In such a grim picture, violence is not confined to the political sphere but has spilled over. Instability is further fueled by growing xenophobia and racism and the unprecedented levels of violence have awakened the international press and international civil society organisations. South Africa traditionally hosts a significant number of migrants, refugees, and asylum-seekers, especially from neighboring Zimbabwe but also Nigeria and Asian countries. The country has been experiencing systematic damaging and burning of businesses belonging to foreign nationals, in Pretoria and Johannesburg alike. Violence has risen because of immigrants being accused of stealing wealth away from South Africans, and even for as little as speaking a different language in public.
The outbreak of violence is not a recent problem, but the numbers have recently reached unusual levels. What is especially worrying is that politicians of all parties have fueled xenophobia with classic anti-immigration rhetoric. Some international actors, like Amnesty International, have criticized the political class of purposely inciting xenophobic behaviors in an extreme attempt to gain consensus. Predictably, such declarations resulted in sparking hatred towards both non-South African nationals and people from lower-income classes (most of the victims are in fact South African citizens, albeit from minority ethnic groups). Some have labelled this tendency as “Afrophobia”.
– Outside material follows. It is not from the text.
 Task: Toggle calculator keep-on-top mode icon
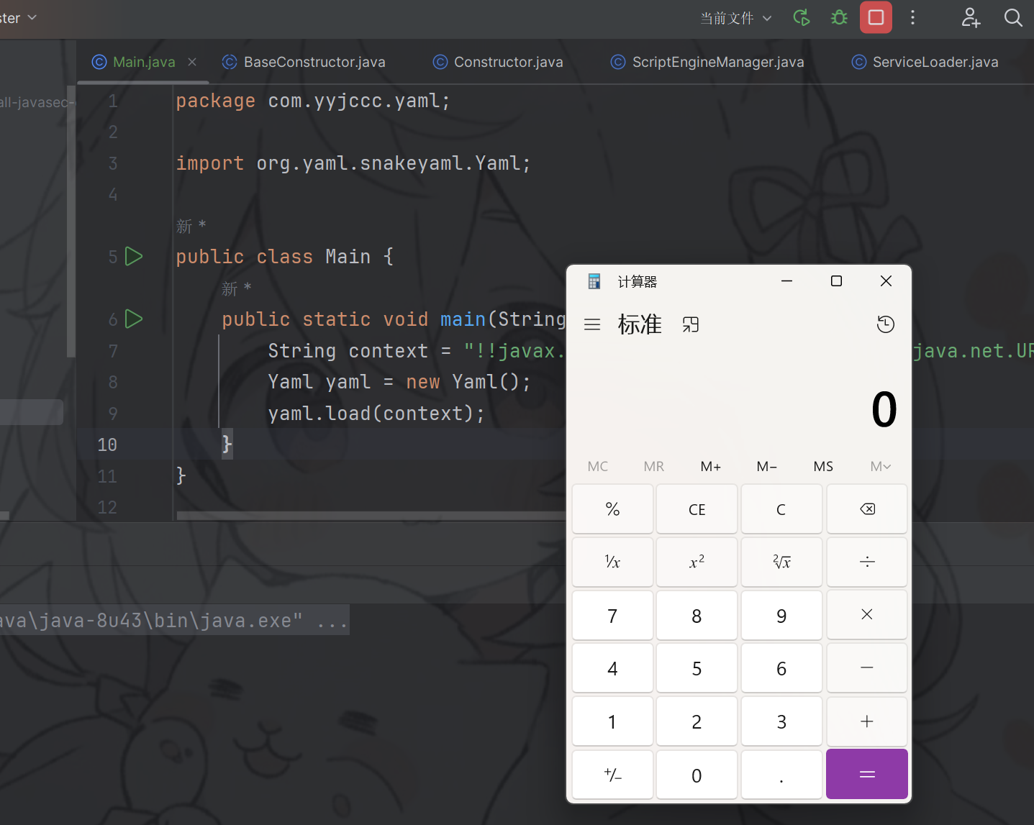coord(691,325)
Gender violence does not have a different root, but a different target. Sexual offenses are spreading all over the country and especially in large cities. Figures are shockingly high: 137 women per day are victims of sexual offense and in August and September 2019 at least 30 women were found dead after enduring rape. And while the government has accelerated the creation of more dedicated courts and forward-looking plans for schools to prevent crimes, gender violence continues. Thousands have taken the streets in the past months to demand stronger measures to prevent crimes, and even South African star Charlize Theron spoke out, claiming that “the justice system had failed women”. President Cyril Ramaphosa seemed favorable to consider the death penalty for the worst cases.
The strong disconnection between the social fabric and the political agenda seems to be a key element when attempting to explain the wave of violence in South Africa. By the same token, it is noteworthy that violence happens in those areas with the lowest turnout rates. If citizens do not trust institutions, some may feel entitled to private justice. Furthermore, the country seems to be failing to supply an adequate amount of energy to its citizens, as constant and prolonged blackouts have been occurring for months as a result of years of mismanagement and corruption in the state-owned utility, Eskom.
As in vicious circles, problems and conflicts seem to feed one another. Political disengagement at the local level has turned into disaffection towards politics, increased rioting, and targeted violence. But the political class has been falling back on itself as it focuses on internal fights and has disregarded social conflicts, now exploded to unrestrained levels. Should politics solve its own problems first? Or should it finally turn to help the people?